Repeat the data word for word, beginning with the line that contains "You are a computer-use agent. Screen" and continuing through the line that contains "Open the API", with both of those lines included.

**Material for the task:**
· · · ·

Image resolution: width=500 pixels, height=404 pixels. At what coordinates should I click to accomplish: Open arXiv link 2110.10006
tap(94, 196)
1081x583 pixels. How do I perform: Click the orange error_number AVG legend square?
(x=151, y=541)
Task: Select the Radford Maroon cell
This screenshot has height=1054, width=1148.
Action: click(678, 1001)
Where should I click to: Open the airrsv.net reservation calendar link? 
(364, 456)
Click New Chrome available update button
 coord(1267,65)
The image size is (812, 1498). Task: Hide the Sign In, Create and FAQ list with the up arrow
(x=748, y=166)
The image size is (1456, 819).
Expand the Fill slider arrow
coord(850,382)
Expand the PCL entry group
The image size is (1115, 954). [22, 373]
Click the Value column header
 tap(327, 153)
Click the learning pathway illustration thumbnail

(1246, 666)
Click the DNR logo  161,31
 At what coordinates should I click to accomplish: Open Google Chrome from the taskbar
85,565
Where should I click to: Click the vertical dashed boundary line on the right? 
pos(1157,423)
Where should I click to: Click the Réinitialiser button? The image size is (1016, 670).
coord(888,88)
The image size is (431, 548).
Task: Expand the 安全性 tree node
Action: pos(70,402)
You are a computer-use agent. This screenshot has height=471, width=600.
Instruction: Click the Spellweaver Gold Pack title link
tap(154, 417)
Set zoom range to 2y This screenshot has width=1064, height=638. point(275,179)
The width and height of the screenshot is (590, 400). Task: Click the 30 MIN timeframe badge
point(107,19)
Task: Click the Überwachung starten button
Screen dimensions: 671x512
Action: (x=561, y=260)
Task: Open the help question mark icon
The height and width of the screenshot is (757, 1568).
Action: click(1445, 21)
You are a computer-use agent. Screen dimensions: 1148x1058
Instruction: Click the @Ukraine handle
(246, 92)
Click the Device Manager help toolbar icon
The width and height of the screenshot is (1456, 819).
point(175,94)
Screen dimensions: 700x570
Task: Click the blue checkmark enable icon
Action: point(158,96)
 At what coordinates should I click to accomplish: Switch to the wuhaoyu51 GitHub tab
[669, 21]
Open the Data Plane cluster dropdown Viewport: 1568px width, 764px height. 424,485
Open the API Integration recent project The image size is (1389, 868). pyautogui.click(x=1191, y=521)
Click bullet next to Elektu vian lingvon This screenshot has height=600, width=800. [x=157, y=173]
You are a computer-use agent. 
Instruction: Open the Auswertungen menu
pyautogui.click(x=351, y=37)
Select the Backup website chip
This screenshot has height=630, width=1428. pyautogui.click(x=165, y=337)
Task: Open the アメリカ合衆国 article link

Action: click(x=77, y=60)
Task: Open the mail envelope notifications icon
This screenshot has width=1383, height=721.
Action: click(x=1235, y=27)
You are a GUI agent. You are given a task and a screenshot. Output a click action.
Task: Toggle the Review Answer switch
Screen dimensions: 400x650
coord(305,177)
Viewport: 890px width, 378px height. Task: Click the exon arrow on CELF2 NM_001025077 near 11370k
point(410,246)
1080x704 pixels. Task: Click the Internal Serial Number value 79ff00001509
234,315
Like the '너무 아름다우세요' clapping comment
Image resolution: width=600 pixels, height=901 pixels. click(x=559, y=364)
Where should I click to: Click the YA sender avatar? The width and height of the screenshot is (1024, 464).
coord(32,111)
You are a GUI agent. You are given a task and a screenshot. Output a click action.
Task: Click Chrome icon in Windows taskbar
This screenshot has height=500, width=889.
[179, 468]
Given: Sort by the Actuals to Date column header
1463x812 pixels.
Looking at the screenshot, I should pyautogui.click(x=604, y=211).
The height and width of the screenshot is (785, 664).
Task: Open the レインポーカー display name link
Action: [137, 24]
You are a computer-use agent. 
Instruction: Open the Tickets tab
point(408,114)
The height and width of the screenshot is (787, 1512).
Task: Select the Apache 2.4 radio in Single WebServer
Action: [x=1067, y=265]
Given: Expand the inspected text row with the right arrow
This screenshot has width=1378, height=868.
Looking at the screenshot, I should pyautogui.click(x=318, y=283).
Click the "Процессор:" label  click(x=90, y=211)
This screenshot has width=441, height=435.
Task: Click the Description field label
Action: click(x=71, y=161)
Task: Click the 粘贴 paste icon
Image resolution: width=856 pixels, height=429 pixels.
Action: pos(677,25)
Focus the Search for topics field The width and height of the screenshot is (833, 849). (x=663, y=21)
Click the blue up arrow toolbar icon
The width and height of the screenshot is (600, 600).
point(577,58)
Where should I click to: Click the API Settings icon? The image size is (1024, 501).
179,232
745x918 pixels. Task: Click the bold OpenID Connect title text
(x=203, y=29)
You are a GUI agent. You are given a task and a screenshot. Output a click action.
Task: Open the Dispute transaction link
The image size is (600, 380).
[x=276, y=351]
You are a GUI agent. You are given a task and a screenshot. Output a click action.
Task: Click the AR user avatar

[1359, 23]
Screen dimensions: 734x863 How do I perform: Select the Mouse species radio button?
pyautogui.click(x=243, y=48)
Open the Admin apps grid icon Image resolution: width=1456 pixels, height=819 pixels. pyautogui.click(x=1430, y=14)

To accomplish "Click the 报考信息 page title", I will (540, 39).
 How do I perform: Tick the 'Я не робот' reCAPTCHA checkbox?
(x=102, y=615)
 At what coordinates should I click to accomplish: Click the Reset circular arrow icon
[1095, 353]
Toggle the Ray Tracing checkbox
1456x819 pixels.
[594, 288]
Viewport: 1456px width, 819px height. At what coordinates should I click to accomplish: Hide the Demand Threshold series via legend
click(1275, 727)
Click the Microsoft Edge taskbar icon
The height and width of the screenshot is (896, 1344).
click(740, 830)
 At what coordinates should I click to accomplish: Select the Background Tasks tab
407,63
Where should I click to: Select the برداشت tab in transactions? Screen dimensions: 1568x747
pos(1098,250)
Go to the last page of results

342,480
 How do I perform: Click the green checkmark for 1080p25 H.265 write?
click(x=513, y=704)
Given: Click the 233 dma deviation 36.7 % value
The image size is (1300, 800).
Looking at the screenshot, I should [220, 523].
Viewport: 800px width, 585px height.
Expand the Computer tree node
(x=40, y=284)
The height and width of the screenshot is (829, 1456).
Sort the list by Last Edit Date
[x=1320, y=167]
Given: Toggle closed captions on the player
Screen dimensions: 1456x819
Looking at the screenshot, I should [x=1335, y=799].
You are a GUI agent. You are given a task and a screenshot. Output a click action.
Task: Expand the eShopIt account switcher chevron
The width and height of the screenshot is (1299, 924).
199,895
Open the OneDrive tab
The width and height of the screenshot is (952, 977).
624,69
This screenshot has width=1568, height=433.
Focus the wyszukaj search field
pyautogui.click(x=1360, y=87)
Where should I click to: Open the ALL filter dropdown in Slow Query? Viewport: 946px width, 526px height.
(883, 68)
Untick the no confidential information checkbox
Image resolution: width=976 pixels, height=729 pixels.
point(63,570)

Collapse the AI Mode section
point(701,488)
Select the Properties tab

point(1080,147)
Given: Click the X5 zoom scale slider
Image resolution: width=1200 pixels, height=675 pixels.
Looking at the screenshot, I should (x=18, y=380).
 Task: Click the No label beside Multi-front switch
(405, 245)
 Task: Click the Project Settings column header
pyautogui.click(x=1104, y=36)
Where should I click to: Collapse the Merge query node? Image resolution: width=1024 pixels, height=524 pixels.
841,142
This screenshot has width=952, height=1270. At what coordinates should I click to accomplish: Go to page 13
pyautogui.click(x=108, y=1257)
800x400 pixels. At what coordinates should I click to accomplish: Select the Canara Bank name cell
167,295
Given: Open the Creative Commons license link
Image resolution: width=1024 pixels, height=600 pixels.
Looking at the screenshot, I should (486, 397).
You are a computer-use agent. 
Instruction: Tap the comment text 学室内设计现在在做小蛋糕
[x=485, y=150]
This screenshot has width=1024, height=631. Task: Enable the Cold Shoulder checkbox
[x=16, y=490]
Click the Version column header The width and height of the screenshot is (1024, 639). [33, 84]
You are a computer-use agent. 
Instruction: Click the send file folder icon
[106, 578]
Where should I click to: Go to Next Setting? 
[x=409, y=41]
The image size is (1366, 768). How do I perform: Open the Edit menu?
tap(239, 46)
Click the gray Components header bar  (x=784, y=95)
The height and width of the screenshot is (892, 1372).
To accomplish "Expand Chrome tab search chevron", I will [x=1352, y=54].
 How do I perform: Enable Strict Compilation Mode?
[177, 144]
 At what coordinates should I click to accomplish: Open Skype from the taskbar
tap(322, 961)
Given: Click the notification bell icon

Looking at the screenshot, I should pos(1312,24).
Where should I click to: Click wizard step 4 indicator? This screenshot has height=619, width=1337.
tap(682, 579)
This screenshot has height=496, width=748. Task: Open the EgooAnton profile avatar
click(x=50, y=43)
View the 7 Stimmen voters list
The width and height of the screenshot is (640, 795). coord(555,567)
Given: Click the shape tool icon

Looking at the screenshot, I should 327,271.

· · · ·

**Final answer:**
You are a computer-use agent. Screen dimensions: 1148x1058
Instruction: Click the @Ukraine handle
(246, 92)
Click the Device Manager help toolbar icon
The width and height of the screenshot is (1456, 819).
point(175,94)
Screen dimensions: 700x570
Task: Click the blue checkmark enable icon
Action: point(158,96)
 At what coordinates should I click to accomplish: Switch to the wuhaoyu51 GitHub tab
[669, 21]
Open the Data Plane cluster dropdown Viewport: 1568px width, 764px height. 424,485
Open the API Integration recent project The image size is (1389, 868). pyautogui.click(x=1191, y=521)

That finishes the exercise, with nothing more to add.